*Your goal:* Copy each of the entries below verbatim, keeping every line in its original order and form.

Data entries
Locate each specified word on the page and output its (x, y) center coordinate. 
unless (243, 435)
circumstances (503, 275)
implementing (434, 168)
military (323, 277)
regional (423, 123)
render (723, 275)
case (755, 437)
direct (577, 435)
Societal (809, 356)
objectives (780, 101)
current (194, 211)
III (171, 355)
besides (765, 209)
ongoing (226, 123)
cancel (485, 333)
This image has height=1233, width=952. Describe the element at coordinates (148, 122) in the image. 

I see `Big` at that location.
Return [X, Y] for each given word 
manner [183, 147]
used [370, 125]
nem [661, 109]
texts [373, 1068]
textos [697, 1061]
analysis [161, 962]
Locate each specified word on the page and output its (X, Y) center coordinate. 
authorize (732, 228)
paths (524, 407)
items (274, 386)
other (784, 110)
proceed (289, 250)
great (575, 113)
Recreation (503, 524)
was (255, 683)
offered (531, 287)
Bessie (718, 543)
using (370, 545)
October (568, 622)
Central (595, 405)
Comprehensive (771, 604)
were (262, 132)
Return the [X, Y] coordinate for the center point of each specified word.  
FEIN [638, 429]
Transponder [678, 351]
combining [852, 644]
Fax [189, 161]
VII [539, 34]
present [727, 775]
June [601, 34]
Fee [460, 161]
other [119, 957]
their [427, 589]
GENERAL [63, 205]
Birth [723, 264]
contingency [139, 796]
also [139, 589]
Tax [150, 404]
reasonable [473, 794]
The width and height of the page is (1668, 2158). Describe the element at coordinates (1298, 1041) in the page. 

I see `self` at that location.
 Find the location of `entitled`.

*Result of this task:*
Locate each specified word on the page and output its (x, y) center coordinate. 
unless (243, 435)
circumstances (503, 275)
implementing (434, 168)
military (323, 277)
regional (423, 123)
render (723, 275)
case (755, 437)
direct (577, 435)
Societal (809, 356)
objectives (780, 101)
current (194, 211)
III (171, 355)
besides (765, 209)
ongoing (226, 123)
cancel (485, 333)
This image has height=1233, width=952. Describe the element at coordinates (148, 122) in the image. 

I see `Big` at that location.
Return [X, Y] for each given word 
manner [183, 147]
used [370, 125]
nem [661, 109]
texts [373, 1068]
textos [697, 1061]
analysis [161, 962]
Locate each specified word on the page and output its (X, Y) center coordinate. 
authorize (732, 228)
paths (524, 407)
items (274, 386)
other (784, 110)
proceed (289, 250)
great (575, 113)
Recreation (503, 524)
was (255, 683)
offered (531, 287)
Bessie (718, 543)
using (370, 545)
October (568, 622)
Central (595, 405)
Comprehensive (771, 604)
were (262, 132)
Return the [X, Y] coordinate for the center point of each specified word.  
FEIN [638, 429]
Transponder [678, 351]
combining [852, 644]
Fax [189, 161]
VII [539, 34]
present [727, 775]
June [601, 34]
Fee [460, 161]
other [119, 957]
their [427, 589]
GENERAL [63, 205]
Birth [723, 264]
contingency [139, 796]
also [139, 589]
Tax [150, 404]
reasonable [473, 794]
The width and height of the page is (1668, 2158). Describe the element at coordinates (1298, 1041) in the page. 

I see `self` at that location.
 Find the location of `entitled`.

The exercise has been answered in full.